(Stored records)
◆ ◆ ◆ ◆ ◆

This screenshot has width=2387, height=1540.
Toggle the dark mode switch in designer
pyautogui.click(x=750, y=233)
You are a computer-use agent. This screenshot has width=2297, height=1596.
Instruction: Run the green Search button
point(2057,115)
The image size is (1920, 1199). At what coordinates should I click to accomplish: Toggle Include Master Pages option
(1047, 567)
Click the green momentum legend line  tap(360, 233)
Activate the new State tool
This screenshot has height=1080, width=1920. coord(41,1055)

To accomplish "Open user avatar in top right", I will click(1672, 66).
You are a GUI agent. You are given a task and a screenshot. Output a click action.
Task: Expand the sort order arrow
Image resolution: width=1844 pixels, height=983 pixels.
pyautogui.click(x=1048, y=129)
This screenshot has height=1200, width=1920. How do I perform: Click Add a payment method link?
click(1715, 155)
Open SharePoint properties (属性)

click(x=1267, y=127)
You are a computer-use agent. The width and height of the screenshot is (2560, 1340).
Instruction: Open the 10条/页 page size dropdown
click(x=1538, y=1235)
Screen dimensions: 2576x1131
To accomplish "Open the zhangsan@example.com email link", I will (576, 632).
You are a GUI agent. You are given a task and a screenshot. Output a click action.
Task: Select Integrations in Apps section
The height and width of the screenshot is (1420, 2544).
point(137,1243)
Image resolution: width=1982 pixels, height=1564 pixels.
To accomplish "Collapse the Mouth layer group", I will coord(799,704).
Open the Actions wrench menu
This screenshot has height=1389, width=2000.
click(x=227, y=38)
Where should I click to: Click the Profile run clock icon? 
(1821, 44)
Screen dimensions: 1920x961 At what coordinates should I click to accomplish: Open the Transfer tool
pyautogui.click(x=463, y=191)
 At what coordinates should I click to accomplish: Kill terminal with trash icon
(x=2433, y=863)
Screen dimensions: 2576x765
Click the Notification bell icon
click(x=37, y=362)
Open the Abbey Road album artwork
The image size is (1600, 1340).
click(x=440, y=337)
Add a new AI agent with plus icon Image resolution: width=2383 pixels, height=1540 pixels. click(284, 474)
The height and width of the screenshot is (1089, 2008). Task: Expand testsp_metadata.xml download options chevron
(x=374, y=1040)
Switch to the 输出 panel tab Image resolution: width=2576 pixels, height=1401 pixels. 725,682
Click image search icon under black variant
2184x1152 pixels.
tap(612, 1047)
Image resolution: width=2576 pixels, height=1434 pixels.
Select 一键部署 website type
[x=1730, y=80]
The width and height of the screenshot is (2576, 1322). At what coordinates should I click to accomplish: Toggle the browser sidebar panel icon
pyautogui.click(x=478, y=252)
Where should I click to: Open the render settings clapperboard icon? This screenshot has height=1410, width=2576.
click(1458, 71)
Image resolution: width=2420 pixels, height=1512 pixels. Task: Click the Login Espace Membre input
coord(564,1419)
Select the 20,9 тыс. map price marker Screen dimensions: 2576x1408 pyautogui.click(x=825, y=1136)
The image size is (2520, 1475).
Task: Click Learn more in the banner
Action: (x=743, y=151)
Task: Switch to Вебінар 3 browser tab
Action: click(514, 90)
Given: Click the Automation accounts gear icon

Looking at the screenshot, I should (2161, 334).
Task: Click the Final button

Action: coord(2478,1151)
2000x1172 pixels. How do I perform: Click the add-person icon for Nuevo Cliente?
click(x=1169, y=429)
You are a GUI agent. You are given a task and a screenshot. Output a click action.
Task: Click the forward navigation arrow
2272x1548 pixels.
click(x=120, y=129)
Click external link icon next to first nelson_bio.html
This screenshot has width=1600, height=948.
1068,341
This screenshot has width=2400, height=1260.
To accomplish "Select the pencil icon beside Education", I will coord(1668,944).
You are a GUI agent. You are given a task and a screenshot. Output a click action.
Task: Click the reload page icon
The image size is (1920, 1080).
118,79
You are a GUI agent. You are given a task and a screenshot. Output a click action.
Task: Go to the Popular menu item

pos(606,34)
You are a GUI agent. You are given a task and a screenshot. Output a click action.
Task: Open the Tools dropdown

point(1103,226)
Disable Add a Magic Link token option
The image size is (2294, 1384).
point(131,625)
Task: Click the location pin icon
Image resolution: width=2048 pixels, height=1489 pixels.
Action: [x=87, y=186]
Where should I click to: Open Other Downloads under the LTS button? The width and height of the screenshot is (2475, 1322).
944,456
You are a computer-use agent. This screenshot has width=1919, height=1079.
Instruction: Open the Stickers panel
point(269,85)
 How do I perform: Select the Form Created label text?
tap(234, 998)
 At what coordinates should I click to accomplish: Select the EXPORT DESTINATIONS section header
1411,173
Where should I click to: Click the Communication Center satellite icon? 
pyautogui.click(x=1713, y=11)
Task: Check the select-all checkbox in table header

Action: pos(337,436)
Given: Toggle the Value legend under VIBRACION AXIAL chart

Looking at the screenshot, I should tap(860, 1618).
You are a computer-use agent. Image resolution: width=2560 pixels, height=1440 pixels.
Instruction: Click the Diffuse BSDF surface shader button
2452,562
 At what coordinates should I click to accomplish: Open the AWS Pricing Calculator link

◆ ◆ ◆ ◆ ◆

■ **Work item**
So that nothing is lost, write out each record exactly as it appears above.

■ **Written answer**
This screenshot has width=2387, height=1540.
Toggle the dark mode switch in designer
pyautogui.click(x=750, y=233)
You are a computer-use agent. This screenshot has width=2297, height=1596.
Instruction: Run the green Search button
point(2057,115)
The image size is (1920, 1199). At what coordinates should I click to accomplish: Toggle Include Master Pages option
(1047, 567)
Click the green momentum legend line  tap(360, 233)
Activate the new State tool
This screenshot has height=1080, width=1920. coord(41,1055)

To accomplish "Open user avatar in top right", I will click(1672, 66).
You are a GUI agent. You are given a task and a screenshot. Output a click action.
Task: Expand the sort order arrow
Image resolution: width=1844 pixels, height=983 pixels.
pyautogui.click(x=1048, y=129)
This screenshot has height=1200, width=1920. How do I perform: Click Add a payment method link?
click(1715, 155)
Open SharePoint properties (属性)

click(x=1267, y=127)
You are a computer-use agent. The width and height of the screenshot is (2560, 1340).
Instruction: Open the 10条/页 page size dropdown
click(x=1538, y=1235)
Screen dimensions: 2576x1131
To accomplish "Open the zhangsan@example.com email link", I will (576, 632).
You are a GUI agent. You are given a task and a screenshot. Output a click action.
Task: Select Integrations in Apps section
The height and width of the screenshot is (1420, 2544).
point(137,1243)
Image resolution: width=1982 pixels, height=1564 pixels.
To accomplish "Collapse the Mouth layer group", I will coord(799,704).
Open the Actions wrench menu
This screenshot has height=1389, width=2000.
click(x=227, y=38)
Where should I click to: Click the Profile run clock icon? 
(1821, 44)
Screen dimensions: 1920x961 At what coordinates should I click to accomplish: Open the Transfer tool
pyautogui.click(x=463, y=191)
 At what coordinates should I click to accomplish: Kill terminal with trash icon
(x=2433, y=863)
Screen dimensions: 2576x765
Click the Notification bell icon
click(x=37, y=362)
Open the Abbey Road album artwork
The image size is (1600, 1340).
click(x=440, y=337)
Add a new AI agent with plus icon Image resolution: width=2383 pixels, height=1540 pixels. click(284, 474)
The height and width of the screenshot is (1089, 2008). Task: Expand testsp_metadata.xml download options chevron
(x=374, y=1040)
Switch to the 输出 panel tab Image resolution: width=2576 pixels, height=1401 pixels. 725,682
Click image search icon under black variant
2184x1152 pixels.
tap(612, 1047)
Image resolution: width=2576 pixels, height=1434 pixels.
Select 一键部署 website type
[x=1730, y=80]
The width and height of the screenshot is (2576, 1322). At what coordinates should I click to accomplish: Toggle the browser sidebar panel icon
pyautogui.click(x=478, y=252)
Where should I click to: Open the render settings clapperboard icon? This screenshot has height=1410, width=2576.
click(1458, 71)
Image resolution: width=2420 pixels, height=1512 pixels. Task: Click the Login Espace Membre input
coord(564,1419)
Select the 20,9 тыс. map price marker Screen dimensions: 2576x1408 pyautogui.click(x=825, y=1136)
The image size is (2520, 1475).
Task: Click Learn more in the banner
Action: (x=743, y=151)
Task: Switch to Вебінар 3 browser tab
Action: click(514, 90)
Given: Click the Automation accounts gear icon

Looking at the screenshot, I should (2161, 334).
Task: Click the Final button

Action: coord(2478,1151)
2000x1172 pixels. How do I perform: Click the add-person icon for Nuevo Cliente?
click(x=1169, y=429)
You are a GUI agent. You are given a task and a screenshot. Output a click action.
Task: Click the forward navigation arrow
2272x1548 pixels.
click(x=120, y=129)
Click external link icon next to first nelson_bio.html
This screenshot has width=1600, height=948.
1068,341
This screenshot has width=2400, height=1260.
To accomplish "Select the pencil icon beside Education", I will coord(1668,944).
You are a GUI agent. You are given a task and a screenshot. Output a click action.
Task: Click the reload page icon
The image size is (1920, 1080).
118,79
You are a GUI agent. You are given a task and a screenshot. Output a click action.
Task: Go to the Popular menu item

pos(606,34)
You are a GUI agent. You are given a task and a screenshot. Output a click action.
Task: Open the Tools dropdown

point(1103,226)
Disable Add a Magic Link token option
The image size is (2294, 1384).
point(131,625)
Task: Click the location pin icon
Image resolution: width=2048 pixels, height=1489 pixels.
Action: [x=87, y=186]
Where should I click to: Open Other Downloads under the LTS button? The width and height of the screenshot is (2475, 1322).
944,456
You are a computer-use agent. This screenshot has width=1919, height=1079.
Instruction: Open the Stickers panel
point(269,85)
 How do I perform: Select the Form Created label text?
tap(234, 998)
 At what coordinates should I click to accomplish: Select the EXPORT DESTINATIONS section header
1411,173
Where should I click to: Click the Communication Center satellite icon? 
pyautogui.click(x=1713, y=11)
Task: Check the select-all checkbox in table header

Action: pos(337,436)
Given: Toggle the Value legend under VIBRACION AXIAL chart

Looking at the screenshot, I should tap(860, 1618).
You are a computer-use agent. Image resolution: width=2560 pixels, height=1440 pixels.
Instruction: Click the Diffuse BSDF surface shader button
2452,562
 At what coordinates should I click to accomplish: Open the AWS Pricing Calculator link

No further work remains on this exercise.